Note the additional configuration parameters, ReadOnlyName, ReadOnlyType, WriteOnlyName, and WriteOnlyType. These should be the array of strings specifying a list of data product types and labels to read/write. The order of strings should be matching for ReadOnly and WriteOnly parameters.

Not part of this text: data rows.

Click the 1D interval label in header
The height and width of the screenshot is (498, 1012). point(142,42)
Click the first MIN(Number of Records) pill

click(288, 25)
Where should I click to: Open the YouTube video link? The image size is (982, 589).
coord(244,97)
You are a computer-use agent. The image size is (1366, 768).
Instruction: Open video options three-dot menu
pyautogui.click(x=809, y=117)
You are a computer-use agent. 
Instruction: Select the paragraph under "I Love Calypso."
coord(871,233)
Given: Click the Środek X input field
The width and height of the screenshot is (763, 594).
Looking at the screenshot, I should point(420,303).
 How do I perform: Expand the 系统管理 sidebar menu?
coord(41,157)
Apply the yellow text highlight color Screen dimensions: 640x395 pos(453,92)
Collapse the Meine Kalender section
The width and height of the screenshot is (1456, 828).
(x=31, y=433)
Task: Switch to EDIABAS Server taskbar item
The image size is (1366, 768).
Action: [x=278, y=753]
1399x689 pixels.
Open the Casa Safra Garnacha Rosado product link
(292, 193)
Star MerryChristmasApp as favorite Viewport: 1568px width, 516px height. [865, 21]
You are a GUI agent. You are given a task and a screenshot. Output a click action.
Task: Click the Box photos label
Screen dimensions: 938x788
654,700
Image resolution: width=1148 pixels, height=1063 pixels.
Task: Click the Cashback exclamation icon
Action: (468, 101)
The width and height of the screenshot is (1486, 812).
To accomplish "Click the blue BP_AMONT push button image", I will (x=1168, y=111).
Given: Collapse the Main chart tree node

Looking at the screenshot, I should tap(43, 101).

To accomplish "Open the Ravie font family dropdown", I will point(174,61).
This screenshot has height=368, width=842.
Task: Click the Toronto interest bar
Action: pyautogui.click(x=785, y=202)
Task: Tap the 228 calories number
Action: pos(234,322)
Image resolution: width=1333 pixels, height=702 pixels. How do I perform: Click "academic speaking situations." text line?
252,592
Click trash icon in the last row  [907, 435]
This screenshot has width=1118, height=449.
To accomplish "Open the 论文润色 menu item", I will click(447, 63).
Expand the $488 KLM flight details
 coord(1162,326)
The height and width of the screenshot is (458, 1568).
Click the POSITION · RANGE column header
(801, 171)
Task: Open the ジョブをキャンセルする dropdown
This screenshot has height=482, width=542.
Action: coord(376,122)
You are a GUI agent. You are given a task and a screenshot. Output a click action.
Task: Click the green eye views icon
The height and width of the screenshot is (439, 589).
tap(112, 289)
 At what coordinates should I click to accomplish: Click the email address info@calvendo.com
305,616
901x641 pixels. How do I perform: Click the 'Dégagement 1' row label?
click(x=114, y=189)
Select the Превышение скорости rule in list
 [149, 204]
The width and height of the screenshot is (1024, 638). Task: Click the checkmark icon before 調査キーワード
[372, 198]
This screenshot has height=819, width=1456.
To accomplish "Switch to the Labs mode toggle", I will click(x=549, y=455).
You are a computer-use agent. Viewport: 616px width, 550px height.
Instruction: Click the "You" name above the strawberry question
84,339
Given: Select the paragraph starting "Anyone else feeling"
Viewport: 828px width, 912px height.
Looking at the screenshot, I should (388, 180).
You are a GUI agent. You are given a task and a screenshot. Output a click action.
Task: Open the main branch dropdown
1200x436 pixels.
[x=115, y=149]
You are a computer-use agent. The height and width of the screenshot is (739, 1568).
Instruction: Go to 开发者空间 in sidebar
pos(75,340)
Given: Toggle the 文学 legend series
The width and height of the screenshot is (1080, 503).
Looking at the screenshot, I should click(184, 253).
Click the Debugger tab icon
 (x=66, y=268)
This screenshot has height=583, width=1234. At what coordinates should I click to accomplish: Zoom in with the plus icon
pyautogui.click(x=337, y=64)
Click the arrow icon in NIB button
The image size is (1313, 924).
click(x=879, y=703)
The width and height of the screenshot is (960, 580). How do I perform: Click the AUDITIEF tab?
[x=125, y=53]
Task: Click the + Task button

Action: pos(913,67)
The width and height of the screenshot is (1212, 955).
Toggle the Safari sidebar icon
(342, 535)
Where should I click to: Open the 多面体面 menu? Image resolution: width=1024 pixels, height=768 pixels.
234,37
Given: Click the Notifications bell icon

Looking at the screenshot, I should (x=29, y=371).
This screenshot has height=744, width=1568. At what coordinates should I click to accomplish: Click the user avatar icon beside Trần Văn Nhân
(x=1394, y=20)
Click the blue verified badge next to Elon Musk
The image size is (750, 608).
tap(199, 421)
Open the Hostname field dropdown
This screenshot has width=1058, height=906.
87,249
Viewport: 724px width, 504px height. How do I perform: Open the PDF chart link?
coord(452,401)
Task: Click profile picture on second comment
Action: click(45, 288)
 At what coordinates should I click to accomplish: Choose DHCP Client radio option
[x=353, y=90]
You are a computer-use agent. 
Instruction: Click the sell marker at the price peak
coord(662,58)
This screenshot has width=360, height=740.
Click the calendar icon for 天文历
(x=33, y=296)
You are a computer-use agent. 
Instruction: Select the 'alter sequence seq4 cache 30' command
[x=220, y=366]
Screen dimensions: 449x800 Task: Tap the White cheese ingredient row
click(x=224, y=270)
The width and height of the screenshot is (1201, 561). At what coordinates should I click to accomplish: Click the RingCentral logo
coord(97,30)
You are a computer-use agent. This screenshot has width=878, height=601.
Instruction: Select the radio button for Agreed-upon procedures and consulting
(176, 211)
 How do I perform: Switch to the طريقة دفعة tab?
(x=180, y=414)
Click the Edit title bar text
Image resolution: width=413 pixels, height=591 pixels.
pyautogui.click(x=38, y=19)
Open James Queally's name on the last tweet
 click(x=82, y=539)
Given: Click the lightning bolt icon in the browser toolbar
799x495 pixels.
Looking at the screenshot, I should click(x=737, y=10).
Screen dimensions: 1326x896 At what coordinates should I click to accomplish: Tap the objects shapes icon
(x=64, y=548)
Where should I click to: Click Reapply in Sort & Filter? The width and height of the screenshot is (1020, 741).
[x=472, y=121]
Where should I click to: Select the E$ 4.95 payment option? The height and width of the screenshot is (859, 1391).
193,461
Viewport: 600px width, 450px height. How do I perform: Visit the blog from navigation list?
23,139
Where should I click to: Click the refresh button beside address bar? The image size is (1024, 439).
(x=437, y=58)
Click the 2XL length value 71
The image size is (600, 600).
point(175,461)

In the resulting output, first, you notice IOManager reports it skipped reading data product type image2d with label data as we configured!

In [20]:
%%time
for entry in xrange(3):
    io.read_entry(entry)
    oiriginal = io.get_data('particle','mctruth')
    mine      = io.get_data('particle','toy')
    io.save_entry()
io.finalize()
CPU times: user 4.46 ms, sys: 1.57 ms, total: 6.04 ms
Wall time: 6.32 ms
    [NORMAL]  <IOManager::get_data> Created TTree particle_toy_tree (id=1) w/ 0 entries...
    [NORMAL]  <IOManager::finalize> Writing particle_mctruth_tree with 3 entries
    [NORMAL]  <IOManager::finalize> Writing particle_toy_tree with 3 entries
    [NORMAL]  <IOManager::finalize> Closing output file

Comparing the measured CPU and wall time in the cell just above this to the one we previously executed without avoiding to read/write image2d data product, you can see we gained a significant speed up. Use a combination of ReadOnlyX and WriteOnlyX whenever appropriate for your use of IOManager!

Closing remark

In this notebook we covered how to use larcv's C++ file handler called IOManager. Please note, for browsing files interactively, this is a complementary approach to using bare ROOT APIs. Both methods are useful. However you IOManager is the IO interface used for programming larcv modules, which you will eventually see if you are following larcv wiki/manual!